Violência doméstica: Estado não paga tratamentos - TVI

Violência doméstica: Estado não paga tratamentos

  • Portugal Diário
  • Helena de Sousa Freitas, da Agência Lusa
  • 17 mar 2007, 17:04

Urgências têm custos acrescidos. Vítima preferiu não ser tratada

O Estado português não paga os episódios de urgência hospitalar das vítimas de violência, sendo a despesa imputada ao agressor ou, se este não for condenado, à própria vítima, uma decisão que pode inibir o agredido de ser visto por um médico.

Há duas semanas, Filomena Ferreira dirigiu-se às urgências do Hospital de São Bernardo, em Setúbal, com uma familiar que havia sido vítima de violência doméstica.

«Comecei por ligar para a Associação Portuguesa de Apoio à Vítima (APAV), onde me aconselharam a ir ao hospital pois, mesmo que ela não quisesse avançar com uma queixa, o médico faria um relatório do seu estado, o que era importante».

Mas quando se preparava para fazer a inscrição da vítima, Filomena Ferreira foi alertada por uma funcionária para o facto de «sendo um caso de agressão, existir, além da taxa moderadora de 7,5 euros, um outro valor associado à consulta».

«Explicaram-me que esse valor a mais era de 106 euros e que devia ser pago pelo agressor ao hospital, embora - se a vítima não apresentar queixa ou o agressor for absolvido - caiba à pessoa agredida pagar a despesa», contou Filomena Ferreira.

A absolvição do agressor não deve ser descartada, pois ainda em Novembro de 2006, Elza Pais, presidente da Comissão para a Igualdade e os Direitos das Mulheres, lamentou o número diminuto de condenações por violência doméstica em Portugal, que ronda as 700.

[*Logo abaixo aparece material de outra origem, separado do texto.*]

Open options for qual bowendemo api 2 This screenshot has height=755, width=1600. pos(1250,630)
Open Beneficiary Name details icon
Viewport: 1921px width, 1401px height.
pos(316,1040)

Vítima optou por voltar para casa

No caso registado em Setúbal, ao saber do valor, a vítima optou por voltar para casa, «apesar das contusões no pescoço e das nódoas negras nas pernas, para que não fosse imputada ao marido uma despesa que ainda é elevada para a sua situação económica», revelou.

Na opinião de Filomena Ferreira, as dificuldades financeiras de muitos agregados em que a vítima e o agressor coabitam e a hipótese de a conta por pagar «suscitar de novo a ira do agressor» podem «inibir a vítima de se deslocar ao hospital para receber tratamento ou levá-la a ocultar que foi agredida, o que falseia as estatísticas».

Pagamento suspenso enquanto decorre o processo

A Lusa tentou, nas últimas duas semanas, que algum responsável do Hospital de São Bernardo comentasse este «recuo» de uma vítima e indicasse formas de contornar o problema, mas tal não foi possível, tendo, porém, obtido o parecer de outro estabelecimento hospitalar.

Renato Nunes, médico do Serviço de Urgência do Centro Hospitalar de Lisboa Central (CHLC) - que reúne os hospitais de São José, Capuchos, Santa Marta e Estefânia - esclareceu a existência do valor cobrado ao agressor e explicou qual o procedimento do CHLC.

Segundo o clínico, «em caso de doença natural, o utente paga a taxa moderadora do episódio de urgência, que num hospital central é de 8,5 euros [e num distrital é de 7,5 euros] e o Estado encarrega-se do valor do episódio de urgência em si, que num hospital central está fixado em 143,5 euros» e num hospital distrital em 106 euros.

Porém, «num caso de violência - doméstica ou de outro tipo - o Estado não assume o custo do episódio de urgência, que deve ser pago pelo agressor», acrescentou Renato Nunes, assinalando que a despesa acaba por ser imputada à vítima «se esta não apresentar queixa ou se não ficar provada a culpa do agressor».

Questionado sobre a hipótese de a vítima recuar ao ter conhecimento destas informações, Renato Nunes garantiu que «no CHLC a prioridade é tratar da pessoa, pelo que não se assusta a vítima com um valor que será cobrado muito à posteriori, pois o pagamento fica suspenso enquanto decorre o processo».